THE PROBLEM: Go through the entries and set each one down exactly.

===== PROVIDED RECORDS =====

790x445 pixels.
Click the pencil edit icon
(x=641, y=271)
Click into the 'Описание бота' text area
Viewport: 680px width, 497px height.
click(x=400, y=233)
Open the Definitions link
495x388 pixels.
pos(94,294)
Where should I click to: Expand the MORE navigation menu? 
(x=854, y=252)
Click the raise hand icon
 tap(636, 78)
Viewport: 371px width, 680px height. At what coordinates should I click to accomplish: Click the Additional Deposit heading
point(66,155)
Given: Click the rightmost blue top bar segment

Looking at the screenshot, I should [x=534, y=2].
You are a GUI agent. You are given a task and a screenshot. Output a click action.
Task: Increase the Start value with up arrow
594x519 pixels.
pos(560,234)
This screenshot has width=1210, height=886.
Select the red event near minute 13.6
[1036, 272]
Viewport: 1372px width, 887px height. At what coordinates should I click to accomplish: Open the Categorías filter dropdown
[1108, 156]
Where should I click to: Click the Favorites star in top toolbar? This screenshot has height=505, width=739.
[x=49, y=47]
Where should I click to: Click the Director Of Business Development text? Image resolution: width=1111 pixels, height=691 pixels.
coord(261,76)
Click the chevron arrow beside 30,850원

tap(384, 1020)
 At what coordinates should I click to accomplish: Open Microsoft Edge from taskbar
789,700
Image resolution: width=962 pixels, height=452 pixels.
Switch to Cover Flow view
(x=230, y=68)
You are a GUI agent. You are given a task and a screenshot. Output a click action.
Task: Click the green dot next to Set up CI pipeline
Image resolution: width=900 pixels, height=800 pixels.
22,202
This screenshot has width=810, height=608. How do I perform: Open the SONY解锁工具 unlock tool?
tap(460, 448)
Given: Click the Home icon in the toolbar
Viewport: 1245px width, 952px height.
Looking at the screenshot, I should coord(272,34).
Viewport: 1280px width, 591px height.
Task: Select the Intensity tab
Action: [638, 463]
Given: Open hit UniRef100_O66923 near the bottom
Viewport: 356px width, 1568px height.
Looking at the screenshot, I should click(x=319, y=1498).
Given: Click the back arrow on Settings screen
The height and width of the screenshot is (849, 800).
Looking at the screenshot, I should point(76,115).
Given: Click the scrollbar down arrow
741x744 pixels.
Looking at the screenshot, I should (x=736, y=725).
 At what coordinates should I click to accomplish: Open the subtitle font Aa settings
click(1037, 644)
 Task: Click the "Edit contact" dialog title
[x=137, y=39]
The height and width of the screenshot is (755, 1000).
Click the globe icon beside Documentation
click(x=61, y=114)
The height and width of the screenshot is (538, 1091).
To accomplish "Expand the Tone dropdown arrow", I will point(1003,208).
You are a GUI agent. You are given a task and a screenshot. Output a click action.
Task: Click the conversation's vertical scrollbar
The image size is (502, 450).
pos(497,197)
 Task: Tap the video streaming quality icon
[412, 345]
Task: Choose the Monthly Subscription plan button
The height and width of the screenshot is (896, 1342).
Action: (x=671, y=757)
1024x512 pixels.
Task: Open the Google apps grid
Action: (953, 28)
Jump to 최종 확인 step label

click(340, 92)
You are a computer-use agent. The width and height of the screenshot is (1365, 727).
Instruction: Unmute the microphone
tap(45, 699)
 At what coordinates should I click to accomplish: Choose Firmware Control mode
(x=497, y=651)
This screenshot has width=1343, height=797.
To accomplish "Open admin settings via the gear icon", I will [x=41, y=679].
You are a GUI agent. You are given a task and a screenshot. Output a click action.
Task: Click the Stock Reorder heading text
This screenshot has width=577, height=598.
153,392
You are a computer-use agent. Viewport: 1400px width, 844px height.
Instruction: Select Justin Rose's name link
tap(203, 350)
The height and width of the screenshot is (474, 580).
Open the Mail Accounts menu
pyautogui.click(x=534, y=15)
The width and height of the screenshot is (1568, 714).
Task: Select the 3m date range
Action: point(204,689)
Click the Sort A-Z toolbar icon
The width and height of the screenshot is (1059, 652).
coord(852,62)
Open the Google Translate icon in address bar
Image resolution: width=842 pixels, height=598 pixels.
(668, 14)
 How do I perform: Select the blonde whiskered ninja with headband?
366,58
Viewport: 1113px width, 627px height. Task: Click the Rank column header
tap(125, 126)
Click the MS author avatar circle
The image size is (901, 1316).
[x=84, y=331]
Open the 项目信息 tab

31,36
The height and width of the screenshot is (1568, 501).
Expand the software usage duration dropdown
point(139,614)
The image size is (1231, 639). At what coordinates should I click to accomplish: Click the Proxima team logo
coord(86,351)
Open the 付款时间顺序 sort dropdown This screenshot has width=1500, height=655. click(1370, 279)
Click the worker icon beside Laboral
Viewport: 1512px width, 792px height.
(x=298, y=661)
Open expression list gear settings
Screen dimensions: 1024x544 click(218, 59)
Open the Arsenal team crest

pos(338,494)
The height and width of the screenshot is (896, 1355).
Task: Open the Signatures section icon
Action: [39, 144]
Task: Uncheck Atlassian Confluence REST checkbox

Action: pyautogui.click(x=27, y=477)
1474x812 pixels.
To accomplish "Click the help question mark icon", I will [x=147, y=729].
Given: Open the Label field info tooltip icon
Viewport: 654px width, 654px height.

=====

WRITTEN RESPONSE:
790x445 pixels.
Click the pencil edit icon
(x=641, y=271)
Click into the 'Описание бота' text area
Viewport: 680px width, 497px height.
click(x=400, y=233)
Open the Definitions link
495x388 pixels.
pos(94,294)
Where should I click to: Expand the MORE navigation menu? 
(x=854, y=252)
Click the raise hand icon
 tap(636, 78)
Viewport: 371px width, 680px height. At what coordinates should I click to accomplish: Click the Additional Deposit heading
point(66,155)
Given: Click the rightmost blue top bar segment

Looking at the screenshot, I should [x=534, y=2].
You are a GUI agent. You are given a task and a screenshot. Output a click action.
Task: Increase the Start value with up arrow
594x519 pixels.
pos(560,234)
This screenshot has width=1210, height=886.
Select the red event near minute 13.6
[1036, 272]
Viewport: 1372px width, 887px height. At what coordinates should I click to accomplish: Open the Categorías filter dropdown
[1108, 156]
Where should I click to: Click the Favorites star in top toolbar? This screenshot has height=505, width=739.
[x=49, y=47]
Where should I click to: Click the Director Of Business Development text? Image resolution: width=1111 pixels, height=691 pixels.
coord(261,76)
Click the chevron arrow beside 30,850원

tap(384, 1020)
 At what coordinates should I click to accomplish: Open Microsoft Edge from taskbar
789,700
Image resolution: width=962 pixels, height=452 pixels.
Switch to Cover Flow view
(x=230, y=68)
You are a GUI agent. You are given a task and a screenshot. Output a click action.
Task: Click the green dot next to Set up CI pipeline
Image resolution: width=900 pixels, height=800 pixels.
22,202
This screenshot has width=810, height=608. How do I perform: Open the SONY解锁工具 unlock tool?
tap(460, 448)
Given: Click the Home icon in the toolbar
Viewport: 1245px width, 952px height.
Looking at the screenshot, I should coord(272,34).
Viewport: 1280px width, 591px height.
Task: Select the Intensity tab
Action: [638, 463]
Given: Open hit UniRef100_O66923 near the bottom
Viewport: 356px width, 1568px height.
Looking at the screenshot, I should click(x=319, y=1498).
Given: Click the back arrow on Settings screen
The height and width of the screenshot is (849, 800).
Looking at the screenshot, I should point(76,115).
Given: Click the scrollbar down arrow
741x744 pixels.
Looking at the screenshot, I should (x=736, y=725).
 At what coordinates should I click to accomplish: Open the subtitle font Aa settings
click(1037, 644)
 Task: Click the "Edit contact" dialog title
[x=137, y=39]
The height and width of the screenshot is (755, 1000).
Click the globe icon beside Documentation
click(x=61, y=114)
The height and width of the screenshot is (538, 1091).
To accomplish "Expand the Tone dropdown arrow", I will point(1003,208).
You are a GUI agent. You are given a task and a screenshot. Output a click action.
Task: Click the conversation's vertical scrollbar
The image size is (502, 450).
pos(497,197)
 Task: Tap the video streaming quality icon
[412, 345]
Task: Choose the Monthly Subscription plan button
The height and width of the screenshot is (896, 1342).
Action: (x=671, y=757)
1024x512 pixels.
Task: Open the Google apps grid
Action: (953, 28)
Jump to 최종 확인 step label

click(340, 92)
You are a computer-use agent. The width and height of the screenshot is (1365, 727).
Instruction: Unmute the microphone
tap(45, 699)
 At what coordinates should I click to accomplish: Choose Firmware Control mode
(x=497, y=651)
This screenshot has width=1343, height=797.
To accomplish "Open admin settings via the gear icon", I will [x=41, y=679].
You are a GUI agent. You are given a task and a screenshot. Output a click action.
Task: Click the Stock Reorder heading text
This screenshot has width=577, height=598.
153,392
You are a computer-use agent. Viewport: 1400px width, 844px height.
Instruction: Select Justin Rose's name link
tap(203, 350)
The height and width of the screenshot is (474, 580).
Open the Mail Accounts menu
pyautogui.click(x=534, y=15)
The width and height of the screenshot is (1568, 714).
Task: Select the 3m date range
Action: point(204,689)
Click the Sort A-Z toolbar icon
The width and height of the screenshot is (1059, 652).
coord(852,62)
Open the Google Translate icon in address bar
Image resolution: width=842 pixels, height=598 pixels.
(668, 14)
 How do I perform: Select the blonde whiskered ninja with headband?
366,58
Viewport: 1113px width, 627px height. Task: Click the Rank column header
tap(125, 126)
Click the MS author avatar circle
The image size is (901, 1316).
[x=84, y=331]
Open the 项目信息 tab

31,36
The height and width of the screenshot is (1568, 501).
Expand the software usage duration dropdown
point(139,614)
The image size is (1231, 639). At what coordinates should I click to accomplish: Click the Proxima team logo
coord(86,351)
Open the 付款时间顺序 sort dropdown This screenshot has width=1500, height=655. click(1370, 279)
Click the worker icon beside Laboral
Viewport: 1512px width, 792px height.
(x=298, y=661)
Open expression list gear settings
Screen dimensions: 1024x544 click(218, 59)
Open the Arsenal team crest

pos(338,494)
The height and width of the screenshot is (896, 1355).
Task: Open the Signatures section icon
Action: [39, 144]
Task: Uncheck Atlassian Confluence REST checkbox

Action: pyautogui.click(x=27, y=477)
1474x812 pixels.
To accomplish "Click the help question mark icon", I will [x=147, y=729].
Given: Open the Label field info tooltip icon
Viewport: 654px width, 654px height.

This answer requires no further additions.